Lysophosphatidic acid mediates pleiotropic responses in skeletal muscle cells

• Published in: Biochemical and biophysical research communications Vol. 335; no. 4; pp. 1155 - 1162
• Main Authors: Jean-Baptiste, Gaël, Yang, Zhao, Khoury, Chamel, Greenwood, Michael T.
• Format: Journal Article
• Language: English
• Published: United States Elsevier Inc 07.10.2005
• Subjects: 60 APPLIED LIFE SCIENCES; Animals; APOPTOSIS; Caspase 3; Cell Line; CELL PROLIFERATION; Cell Proliferation - drug effects; Cell Survival - drug effects; Cell Survival - physiology; Cell viability; Gene Expression Regulation - drug effects; Gene Expression Regulation - physiology; GROWTH; Humans; Kidney - drug effects; Kidney - metabolism; LPA; Lysophospholipids - pharmacology; MAP kinase; Mice; Muscle Fibers, Skeletal - drug effects; Muscle Fibers, Skeletal - metabolism; MUSCLES; PHOSPHOTRANSFERASES; POLYMERASE CHAIN REACTION; RECEPTORS; Receptors, Lysophosphatidic Acid - metabolism; Signal Transduction - drug effects; Signal Transduction - physiology; Skeletal muscle cells; Caspase 3; MAP kinase; Cell viability; Skeletal muscle cells; LPA
• ISSN: 0006-291X; 1090-2104
• DOI: 10.1016/j.bbrc.2005.08.011

Lysophosphatidic acid (LPA) is a potent modulator of growth, cell survival, and apoptosis. Although all four LPA receptors are expressed in skeletal muscle, very little is known regarding the role they play in this tissue. We used RT-PCR to demonstrate that cultured skeletal muscle C2C12 cells endogenously express multiple LPA receptor subtypes. The demonstration that LPA mediates the activation of ERK1/2 MAP kinase and Akt/PKB in C2C12 cells is consistent with the widely observed mitogenic properties of LPA. In spite of these observations, LPA did not induce proliferation in C2C12 cells.
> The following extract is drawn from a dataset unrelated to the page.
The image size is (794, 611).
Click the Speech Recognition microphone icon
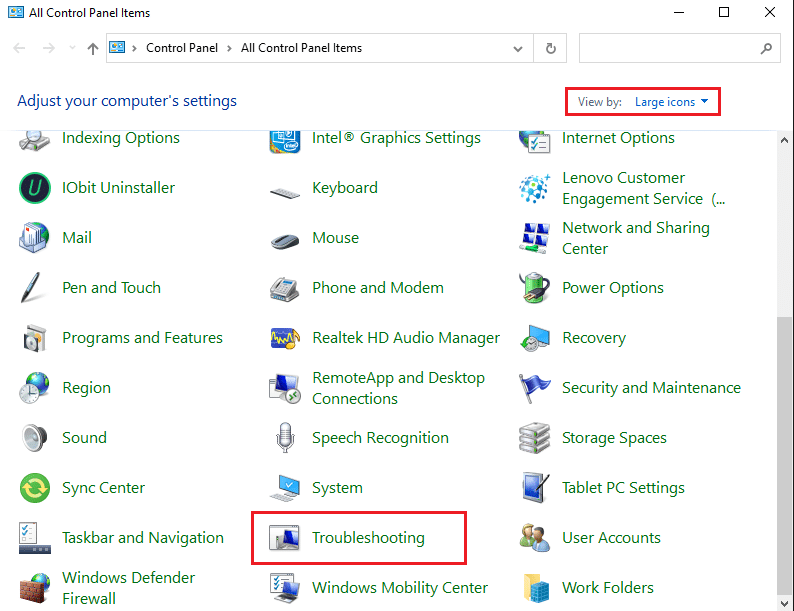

Paradoxically, we found that prolonged treatment of C2C12 cells with LPA led to caspase 3 and PARP cleavage as well as the activation of stress-associated MAP kinases JNK and p38. In spite of these typically pro-apoptotic responses, LPA did not induce cell death. Blocking ERK1/2 and Akt/PKB activation with specific pharmacological inhibitors, nevertheless, stimulated LPA-mediated apoptosis. Taken together, these results suggest that both mitogenic and apoptotic responses serve to counterbalance the effects of LPA in cultured C2C12 cells.